Most of the ‘magic’ in R expressions is done by ‘vectorized’ operations and the vector recycling. You’ve already seen vectorized operations several times, like:
1:10 > 5
1:10 creates an interger vector of length 10 (check yourself)5 is recycled 10 times to match the length of the longer vector> comparison is performed, returning logical vector of length 10Try this:
1:10 + 1:2
Can you explain the result?
1:10 + rep(c(1, 2), times=5)
Now try this:
1:10 + 1:3
Many of the basic R functions are vectorized - they work the same for a single argument and for a vector of arguments.
sum(4)
sum(1:10)
mean(4)
mean(1:10)
Single value is usually treated a vector of length 1. Hence the [1] when it prints to console. It shows you the value at position 1 in the resulting vector.
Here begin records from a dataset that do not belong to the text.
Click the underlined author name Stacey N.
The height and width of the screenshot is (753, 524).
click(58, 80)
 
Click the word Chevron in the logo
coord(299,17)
When you print enough to fill one row in your console, you’ll see the next index.
1:200
Because many standard operations are vectorized, the functions you write are vectorized without any additional work:
fib <- function(n) {
ifelse(n > 1,
fib(n - 1) + fib(n - 2),
n)
}
fib(5)
fib(1:10)
But what if you use something that does not like vector arguments - like grep (which means ‘search for string’ because of historical reasons).
count_in_vec <- function(what, where) {
grep(what, where) %>% length
}
# counting various species of Streptococcus
count_in_vec("Streptococcus", dtaxons$taxon_name)
# now I'd like to search for both Streptococcus and Veillonella
count_in_vec(c("Veillonella", "Streptococcus"), dtaxons$taxon_name)
The cure here is the sapply function, which calls a function for each element in a vector and return the results as a new vector.
add_one <- function(x) x + 1
sapply(1:5, add_one)
# you can pass additional arguments like this
add_num <- function(x, num) x + num
sapply(1:5, add_num, num = 3)
# or you don't have to name your function
sapply(1:5, function(x) x + 1)
Now we can vectorize our function easily:
count_in_vec <- function(what, where) {
sapply(what, function(x) grep(x, where) %>% length)
}
# as an extra we get the names..
count_in_vec("Streptococcus", dtaxons$taxon_name)
count_in_vec(c("Veillonella", "Streptococcus"), dtaxons$taxon_name)